The Ministry of Health and Wellness in Barbados has expressed concern about the high rates of syphilis, a sexually transmitted infection (STI), being seen among pregnant women in Barbados.
Dr. Anton Best, Senior Medical Officer of Health with responsibility for the HIV/STI Program, revealed that while the national outbreak which was previously reported was mainly seen in men, the Ministry was now seeing an abnormally high rate of syphilis in pregnant women and, by extension, an increase in the number of babies born at risk for congenital syphilis.
Statistics show a rise from the average one or two cases a year of syphilis in pregnant women to 17 in 2016. According to the Ministry official, preliminary analyses from 2017 show a similarly high rate.

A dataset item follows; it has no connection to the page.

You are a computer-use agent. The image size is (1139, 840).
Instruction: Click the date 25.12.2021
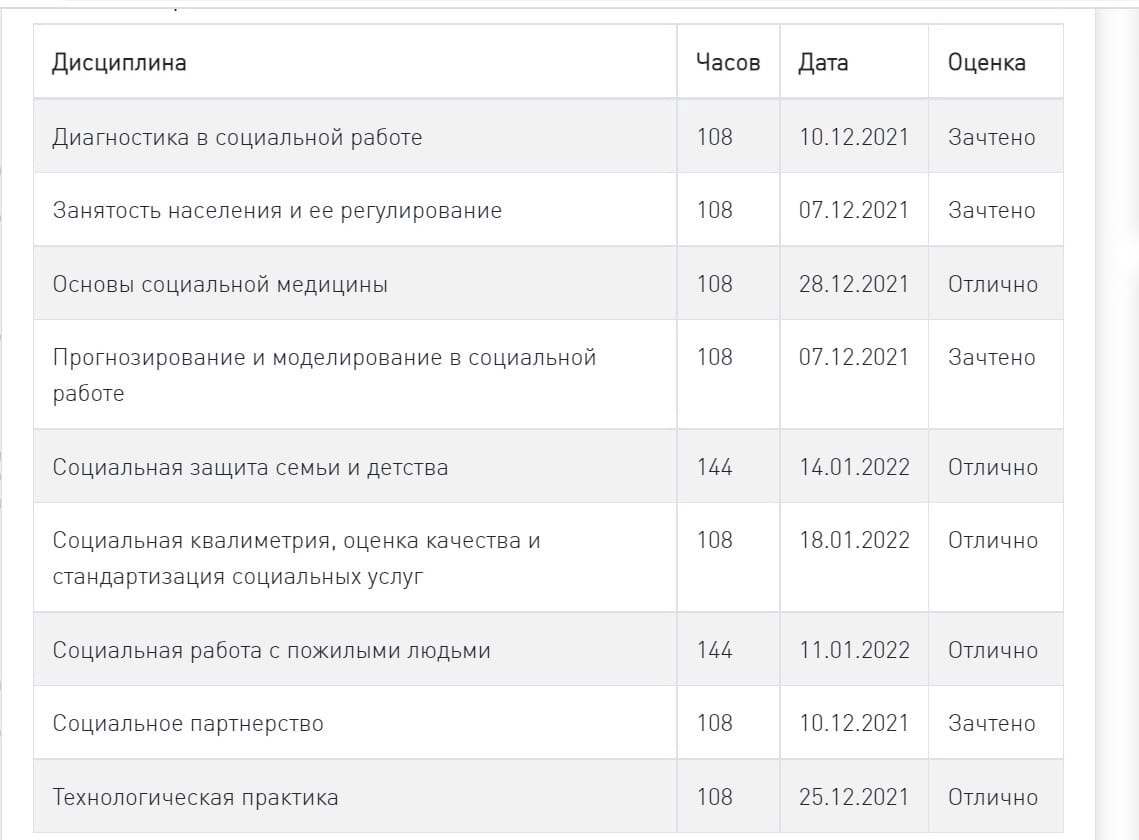pos(854,797)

All pregnant women should be screened
Dr. Best said effective prevention and detection of congenital syphilis depended on the identification of the STI in pregnant women. He noted that the Ministry of Health and Wellness’ guidelines made it clear that all pregnant women should be offered a screening test for syphilis at booking and at 28 weeks’ gestation.
Congenital syphilis is a potentially severe, disabling and often life-threatening infection seen in infants. The syphilis bacterium is transmitted from mother to child during pregnancy and/or delivery, and this could cause severe illness in babies including premature birth, low birth weight, birth defects, blindness and hearing loss. It could also lead to stillbirth and infant death.